Improving Django's default pagination performance
Buttondown's API calls are very fast, and one of the reasons why is that we've removed every single possible database query that we can.
The most recent was what looked like a fairly benign COUNT(*) query, coming from the default Django paginator; if you're gonna paginate things, you need to know how many to paginate, fair enough.
However, it irked me a little bit that we were always doing that COUNT(*) query even when we didn't need to: say, if we were returning a list of 14 emails we can put up to 50 emails in a page. Objectively speaking, that COUNT(*) query is unnecessary overhead: we know there aren't any more emails than that, since we've serialized a full list that is less than the page size.
I went poking around for solutions to this problem, and came across a great article from Peter Be that abstractly talks about both the use case that I had in mind and the right solution, which was at a high level: count and serialize the full results list up until the maximum page size, and then make a full count query if you hit the page size.

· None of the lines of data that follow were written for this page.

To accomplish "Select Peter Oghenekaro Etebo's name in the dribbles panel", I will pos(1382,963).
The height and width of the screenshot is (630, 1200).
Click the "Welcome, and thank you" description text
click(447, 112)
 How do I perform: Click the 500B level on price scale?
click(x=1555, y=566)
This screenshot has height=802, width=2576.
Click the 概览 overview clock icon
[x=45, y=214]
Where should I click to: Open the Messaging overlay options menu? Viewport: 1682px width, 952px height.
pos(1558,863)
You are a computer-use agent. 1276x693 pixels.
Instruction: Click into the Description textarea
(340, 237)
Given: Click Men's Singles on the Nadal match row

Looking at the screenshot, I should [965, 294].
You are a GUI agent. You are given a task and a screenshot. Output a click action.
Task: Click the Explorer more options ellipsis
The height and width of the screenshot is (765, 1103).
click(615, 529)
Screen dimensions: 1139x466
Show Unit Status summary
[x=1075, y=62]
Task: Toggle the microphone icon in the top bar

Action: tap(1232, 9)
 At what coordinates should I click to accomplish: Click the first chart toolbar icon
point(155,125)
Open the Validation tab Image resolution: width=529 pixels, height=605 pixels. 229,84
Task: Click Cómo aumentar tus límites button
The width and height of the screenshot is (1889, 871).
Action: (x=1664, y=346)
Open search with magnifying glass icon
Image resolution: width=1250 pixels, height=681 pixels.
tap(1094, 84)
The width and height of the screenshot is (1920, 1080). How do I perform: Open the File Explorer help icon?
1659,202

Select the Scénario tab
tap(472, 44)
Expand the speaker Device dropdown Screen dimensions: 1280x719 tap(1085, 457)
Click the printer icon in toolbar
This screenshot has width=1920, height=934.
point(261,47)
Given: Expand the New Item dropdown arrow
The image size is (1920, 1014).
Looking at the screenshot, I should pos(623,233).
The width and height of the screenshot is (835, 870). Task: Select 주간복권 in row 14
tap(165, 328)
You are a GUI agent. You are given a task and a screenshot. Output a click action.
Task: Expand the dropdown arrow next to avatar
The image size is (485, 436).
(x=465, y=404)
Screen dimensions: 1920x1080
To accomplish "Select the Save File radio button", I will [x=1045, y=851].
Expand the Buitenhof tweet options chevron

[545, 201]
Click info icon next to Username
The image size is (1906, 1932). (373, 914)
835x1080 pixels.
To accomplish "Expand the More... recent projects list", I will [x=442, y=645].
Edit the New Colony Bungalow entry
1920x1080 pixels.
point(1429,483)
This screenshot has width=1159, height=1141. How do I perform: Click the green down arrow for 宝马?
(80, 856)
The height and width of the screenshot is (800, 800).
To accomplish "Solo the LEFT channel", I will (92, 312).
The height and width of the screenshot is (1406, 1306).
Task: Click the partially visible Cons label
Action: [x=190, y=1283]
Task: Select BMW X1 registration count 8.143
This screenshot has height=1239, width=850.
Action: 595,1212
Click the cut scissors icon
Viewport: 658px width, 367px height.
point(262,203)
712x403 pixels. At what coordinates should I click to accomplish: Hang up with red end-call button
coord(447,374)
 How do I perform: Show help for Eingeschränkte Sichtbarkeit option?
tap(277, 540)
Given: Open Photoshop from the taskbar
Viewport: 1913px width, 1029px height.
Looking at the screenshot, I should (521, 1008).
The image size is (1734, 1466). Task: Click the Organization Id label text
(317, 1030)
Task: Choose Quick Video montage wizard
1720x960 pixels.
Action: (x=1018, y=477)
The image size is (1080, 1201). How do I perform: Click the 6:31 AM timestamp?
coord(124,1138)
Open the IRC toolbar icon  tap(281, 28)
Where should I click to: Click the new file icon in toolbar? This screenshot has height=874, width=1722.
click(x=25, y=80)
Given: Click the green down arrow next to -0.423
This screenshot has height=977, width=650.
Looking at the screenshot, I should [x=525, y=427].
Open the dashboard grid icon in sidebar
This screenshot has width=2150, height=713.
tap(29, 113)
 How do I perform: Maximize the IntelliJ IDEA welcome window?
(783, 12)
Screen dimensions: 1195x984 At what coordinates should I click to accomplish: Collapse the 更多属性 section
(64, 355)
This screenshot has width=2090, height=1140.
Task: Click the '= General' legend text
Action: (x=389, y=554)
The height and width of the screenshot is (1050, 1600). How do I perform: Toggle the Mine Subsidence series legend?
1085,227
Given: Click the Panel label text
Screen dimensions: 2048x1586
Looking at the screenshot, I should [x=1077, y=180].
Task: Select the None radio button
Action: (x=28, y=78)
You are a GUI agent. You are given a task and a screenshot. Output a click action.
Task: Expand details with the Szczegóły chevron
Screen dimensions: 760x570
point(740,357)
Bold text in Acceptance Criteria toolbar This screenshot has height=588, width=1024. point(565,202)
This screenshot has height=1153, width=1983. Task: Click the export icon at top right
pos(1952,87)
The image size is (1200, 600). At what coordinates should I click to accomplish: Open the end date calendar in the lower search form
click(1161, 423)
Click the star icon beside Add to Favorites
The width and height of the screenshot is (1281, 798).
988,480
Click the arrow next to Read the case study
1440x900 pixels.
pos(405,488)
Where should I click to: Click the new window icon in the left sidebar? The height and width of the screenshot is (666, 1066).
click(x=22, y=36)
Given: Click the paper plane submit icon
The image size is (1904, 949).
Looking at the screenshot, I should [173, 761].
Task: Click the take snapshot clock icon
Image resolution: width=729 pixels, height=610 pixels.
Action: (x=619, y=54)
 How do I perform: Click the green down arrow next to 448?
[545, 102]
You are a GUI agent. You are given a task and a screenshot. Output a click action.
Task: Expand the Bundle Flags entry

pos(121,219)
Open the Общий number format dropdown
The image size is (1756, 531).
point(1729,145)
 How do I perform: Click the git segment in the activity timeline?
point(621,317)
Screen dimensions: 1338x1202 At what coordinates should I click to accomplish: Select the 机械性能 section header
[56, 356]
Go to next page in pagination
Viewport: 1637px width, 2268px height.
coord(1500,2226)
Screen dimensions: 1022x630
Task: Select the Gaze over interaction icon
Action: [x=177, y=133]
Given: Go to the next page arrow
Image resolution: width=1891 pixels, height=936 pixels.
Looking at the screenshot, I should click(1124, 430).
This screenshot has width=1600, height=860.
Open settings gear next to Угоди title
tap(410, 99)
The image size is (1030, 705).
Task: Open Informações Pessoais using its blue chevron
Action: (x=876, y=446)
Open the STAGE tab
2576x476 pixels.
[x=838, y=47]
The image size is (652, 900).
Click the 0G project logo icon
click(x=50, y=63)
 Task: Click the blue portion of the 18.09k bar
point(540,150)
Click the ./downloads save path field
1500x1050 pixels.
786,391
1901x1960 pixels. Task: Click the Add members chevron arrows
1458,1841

Peter's snippet is more pseudocode than actual code, and I wanted something that I could actually use as a drop-in replacement to the Django paginator. Here it is, in full!:
from typing import Generic, TypeVar
from django.core.paginator import Page as DjangoPage
from django.core.paginator import PageNotAnInteger
from django.core.paginator import Paginator as DjangoPaginator
class Paginator(DjangoPaginator):
def validate_number(self, number) -> int:
try:
if isinstance(number, float) and not number.is_integer():
raise ValueError
number = int(number)
except (TypeError, ValueError):
raise PageNotAnInteger("That page number is not an integer")
return number
def page(self, number) -> DjangoPage:
validated_number = self.validate_number(number)
if validated_number != 1:
return super().page(number)
internal_results = []
for i in self.object_list[: self.per_page]:
internal_results.append(i)
if len(internal_results) == self.per_page:
break
if len(internal_results) < self.per_page:
# The below override correctly throws a type error because we are
# overriding a read-only cached property (ie a method) with a constant.
# This is the whole point of this subclass, so we ignore the type error.
self.count = len(internal_results) # type: ignore
return DjangoPage(internal_results, validated_number, self)
Note that it is important to override validate_number, too: that contains a sneaky little check of .count, which is a read-only cached property (ie a method) that triggers the COUNT(*) query.